WORKING DATA:
____________
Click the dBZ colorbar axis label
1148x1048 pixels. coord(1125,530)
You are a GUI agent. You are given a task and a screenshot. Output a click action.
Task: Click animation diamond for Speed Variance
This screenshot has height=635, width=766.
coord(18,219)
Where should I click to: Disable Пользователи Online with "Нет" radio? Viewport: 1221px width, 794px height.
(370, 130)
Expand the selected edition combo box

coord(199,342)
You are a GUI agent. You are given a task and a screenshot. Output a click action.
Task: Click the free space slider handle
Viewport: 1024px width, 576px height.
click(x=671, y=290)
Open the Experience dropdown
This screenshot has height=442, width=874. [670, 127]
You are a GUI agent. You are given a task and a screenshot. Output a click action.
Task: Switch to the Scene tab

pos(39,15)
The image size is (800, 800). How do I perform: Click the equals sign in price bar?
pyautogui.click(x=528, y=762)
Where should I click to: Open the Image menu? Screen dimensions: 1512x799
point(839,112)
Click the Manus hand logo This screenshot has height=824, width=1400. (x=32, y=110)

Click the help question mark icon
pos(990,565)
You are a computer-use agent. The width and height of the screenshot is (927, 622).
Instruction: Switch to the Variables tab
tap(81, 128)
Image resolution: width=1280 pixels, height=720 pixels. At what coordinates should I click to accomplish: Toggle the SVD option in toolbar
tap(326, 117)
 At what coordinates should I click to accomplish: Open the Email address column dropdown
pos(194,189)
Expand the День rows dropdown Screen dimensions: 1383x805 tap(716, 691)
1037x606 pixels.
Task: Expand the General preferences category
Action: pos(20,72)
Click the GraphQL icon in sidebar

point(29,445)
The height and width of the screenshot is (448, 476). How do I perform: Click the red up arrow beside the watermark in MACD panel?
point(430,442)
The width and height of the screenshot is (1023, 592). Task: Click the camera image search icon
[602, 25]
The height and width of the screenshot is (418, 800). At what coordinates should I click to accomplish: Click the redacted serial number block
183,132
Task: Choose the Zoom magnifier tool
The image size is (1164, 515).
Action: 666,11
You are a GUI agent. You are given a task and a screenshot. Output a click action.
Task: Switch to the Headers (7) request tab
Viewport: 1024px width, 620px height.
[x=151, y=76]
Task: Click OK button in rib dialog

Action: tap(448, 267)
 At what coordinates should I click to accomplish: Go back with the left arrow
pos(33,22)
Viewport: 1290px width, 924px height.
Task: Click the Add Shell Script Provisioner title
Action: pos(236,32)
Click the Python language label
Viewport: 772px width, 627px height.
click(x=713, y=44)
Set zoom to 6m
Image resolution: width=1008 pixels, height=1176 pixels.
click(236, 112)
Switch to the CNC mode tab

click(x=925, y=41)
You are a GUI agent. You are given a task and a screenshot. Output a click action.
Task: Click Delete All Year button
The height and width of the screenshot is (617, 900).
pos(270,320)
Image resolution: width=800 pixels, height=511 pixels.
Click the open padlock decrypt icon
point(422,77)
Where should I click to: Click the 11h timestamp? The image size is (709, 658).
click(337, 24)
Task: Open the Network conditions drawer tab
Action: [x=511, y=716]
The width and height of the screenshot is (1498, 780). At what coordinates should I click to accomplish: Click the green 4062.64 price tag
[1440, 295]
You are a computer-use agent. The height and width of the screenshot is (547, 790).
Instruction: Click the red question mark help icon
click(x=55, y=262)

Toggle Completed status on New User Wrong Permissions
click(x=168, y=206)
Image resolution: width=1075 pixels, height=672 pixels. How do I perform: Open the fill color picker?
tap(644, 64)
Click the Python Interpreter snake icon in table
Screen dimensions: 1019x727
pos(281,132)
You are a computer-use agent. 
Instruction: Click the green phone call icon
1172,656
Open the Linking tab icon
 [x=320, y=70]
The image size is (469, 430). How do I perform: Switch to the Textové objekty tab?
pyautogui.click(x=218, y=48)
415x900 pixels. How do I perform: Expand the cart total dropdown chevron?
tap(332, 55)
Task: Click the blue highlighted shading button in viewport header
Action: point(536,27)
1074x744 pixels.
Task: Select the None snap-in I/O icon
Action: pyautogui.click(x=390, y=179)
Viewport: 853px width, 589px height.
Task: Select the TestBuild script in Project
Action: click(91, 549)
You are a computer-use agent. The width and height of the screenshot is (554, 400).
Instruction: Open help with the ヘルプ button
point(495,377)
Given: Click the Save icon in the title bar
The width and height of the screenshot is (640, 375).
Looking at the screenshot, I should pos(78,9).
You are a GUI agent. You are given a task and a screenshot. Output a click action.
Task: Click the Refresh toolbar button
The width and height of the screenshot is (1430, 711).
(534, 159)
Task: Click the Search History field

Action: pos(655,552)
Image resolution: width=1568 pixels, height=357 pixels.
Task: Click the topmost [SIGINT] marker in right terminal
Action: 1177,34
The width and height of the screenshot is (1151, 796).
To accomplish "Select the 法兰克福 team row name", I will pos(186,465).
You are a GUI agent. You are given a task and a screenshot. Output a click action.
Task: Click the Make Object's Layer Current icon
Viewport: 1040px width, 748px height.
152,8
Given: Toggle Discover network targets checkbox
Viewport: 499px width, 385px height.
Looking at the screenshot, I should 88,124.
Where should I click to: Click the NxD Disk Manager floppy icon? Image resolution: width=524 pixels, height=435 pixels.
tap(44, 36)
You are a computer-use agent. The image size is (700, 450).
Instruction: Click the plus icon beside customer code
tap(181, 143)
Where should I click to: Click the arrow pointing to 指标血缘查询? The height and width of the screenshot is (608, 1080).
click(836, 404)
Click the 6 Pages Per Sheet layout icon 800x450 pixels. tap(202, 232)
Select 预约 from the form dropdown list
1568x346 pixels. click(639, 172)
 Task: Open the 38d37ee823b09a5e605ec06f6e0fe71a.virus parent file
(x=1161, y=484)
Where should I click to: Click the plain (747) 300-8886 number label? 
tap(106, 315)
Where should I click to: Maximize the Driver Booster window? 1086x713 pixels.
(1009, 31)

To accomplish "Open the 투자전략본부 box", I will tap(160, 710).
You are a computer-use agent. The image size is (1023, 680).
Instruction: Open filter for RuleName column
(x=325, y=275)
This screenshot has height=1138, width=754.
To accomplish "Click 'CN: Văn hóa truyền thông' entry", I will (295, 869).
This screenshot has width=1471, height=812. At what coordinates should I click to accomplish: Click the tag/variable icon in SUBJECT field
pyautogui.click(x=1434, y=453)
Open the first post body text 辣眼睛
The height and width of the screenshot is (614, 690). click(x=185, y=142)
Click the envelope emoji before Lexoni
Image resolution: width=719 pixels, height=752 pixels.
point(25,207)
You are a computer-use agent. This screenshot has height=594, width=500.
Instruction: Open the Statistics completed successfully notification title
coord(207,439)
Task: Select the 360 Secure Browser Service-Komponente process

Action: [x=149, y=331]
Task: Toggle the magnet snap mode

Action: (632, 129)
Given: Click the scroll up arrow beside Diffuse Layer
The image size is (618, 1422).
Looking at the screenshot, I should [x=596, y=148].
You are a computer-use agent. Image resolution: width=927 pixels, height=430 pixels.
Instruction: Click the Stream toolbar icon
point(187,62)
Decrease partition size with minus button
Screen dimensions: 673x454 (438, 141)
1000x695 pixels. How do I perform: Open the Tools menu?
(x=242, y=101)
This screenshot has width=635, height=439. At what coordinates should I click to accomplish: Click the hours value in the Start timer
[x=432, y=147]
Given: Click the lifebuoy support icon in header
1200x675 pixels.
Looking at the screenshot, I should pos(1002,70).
____________
WORK TO BE COMPLETED: If a line in the records includes the string "will", copy it.

SOLUTION BELOW:
To accomplish "Select the 法兰克福 team row name", I will pos(186,465).
To accomplish "Open the 투자전략본부 box", I will tap(160, 710).
To accomplish "Click 'CN: Văn hóa truyền thông' entry", I will (295, 869).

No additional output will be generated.